| Extracted entries |
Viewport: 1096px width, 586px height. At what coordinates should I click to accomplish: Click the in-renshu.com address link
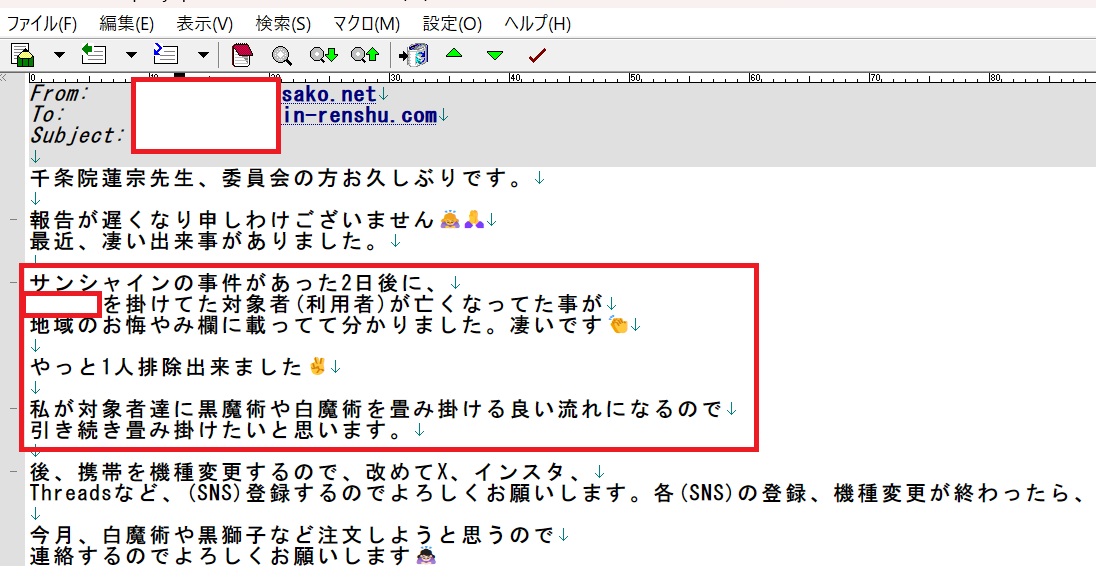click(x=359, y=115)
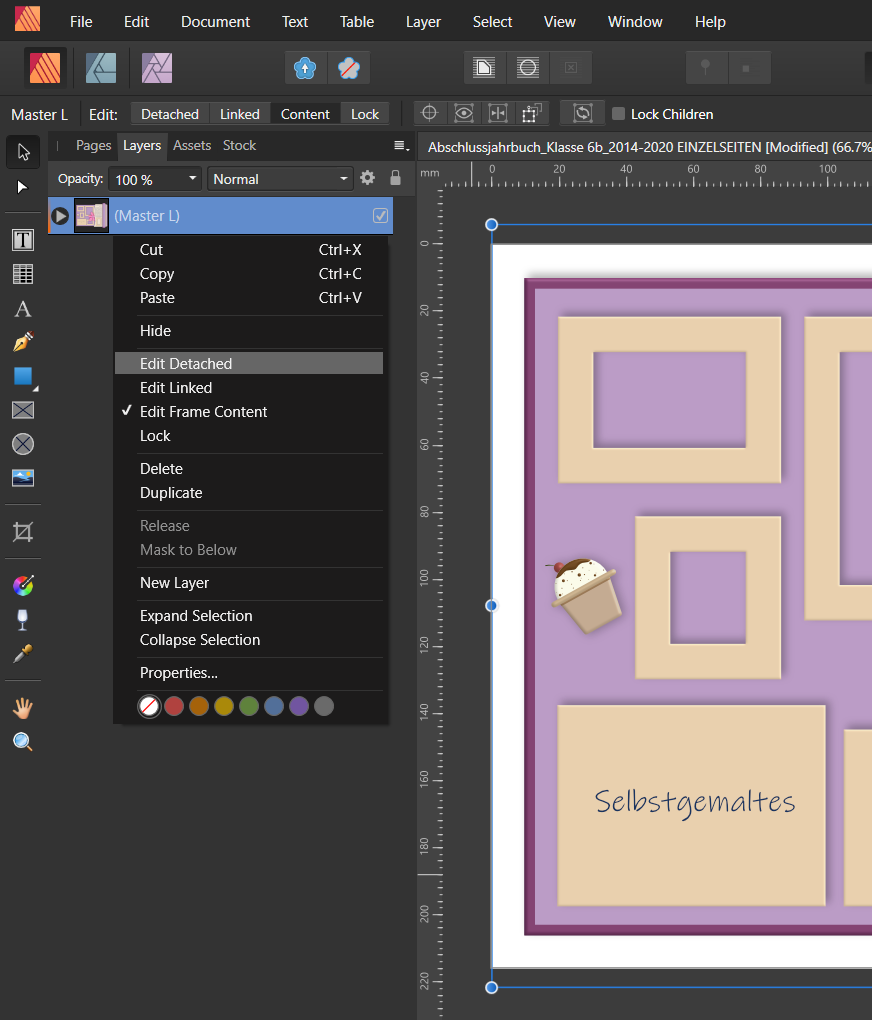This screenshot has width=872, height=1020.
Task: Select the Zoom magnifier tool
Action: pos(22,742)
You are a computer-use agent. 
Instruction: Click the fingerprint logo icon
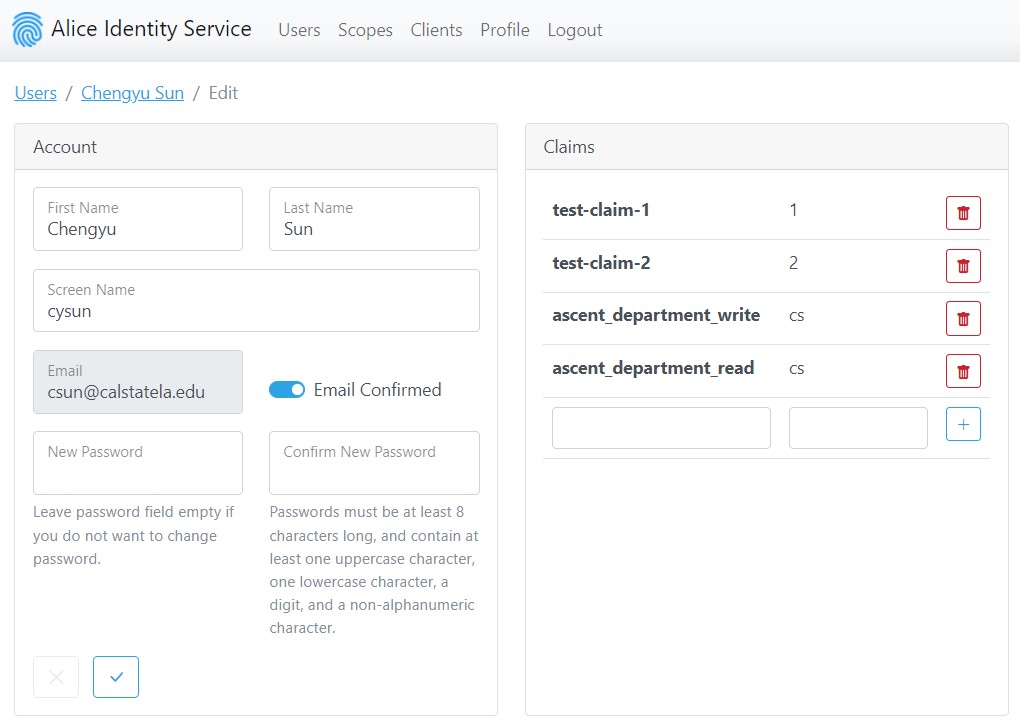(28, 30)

--

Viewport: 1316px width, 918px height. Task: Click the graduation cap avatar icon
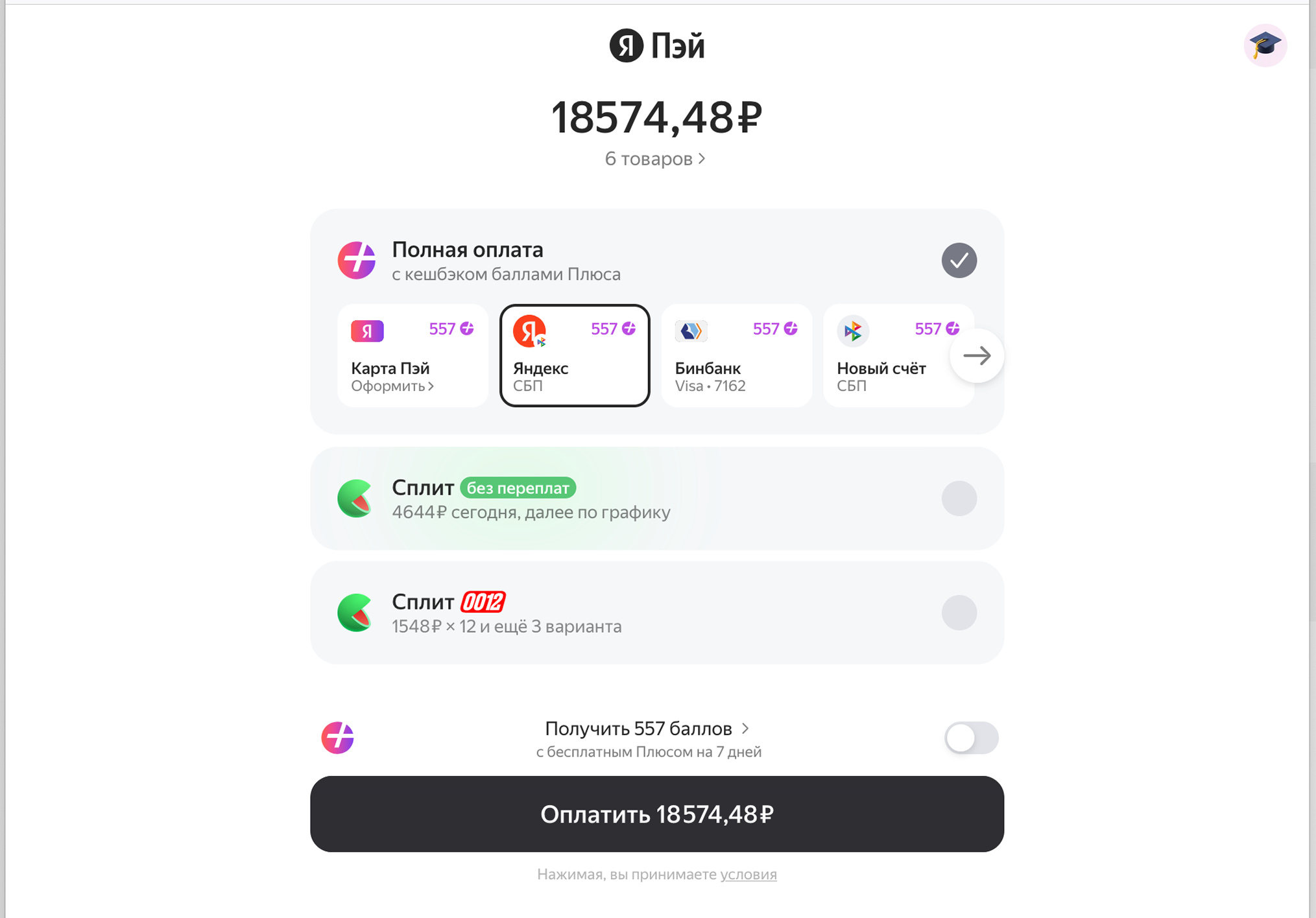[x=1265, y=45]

| What the task asks |
Nothing but the lines above from the line with "Viewport: 1096px width, 586px" up to and including the line with "You are a computer-use agent." should be returned, exactly as written and without pictures.

| Your response |
Viewport: 1096px width, 586px height. At what coordinates should I click to accomplish: Click the in-renshu.com address link
click(x=359, y=115)
This screenshot has width=872, height=1020.
Task: Select the Zoom magnifier tool
Action: pos(22,742)
You are a computer-use agent. 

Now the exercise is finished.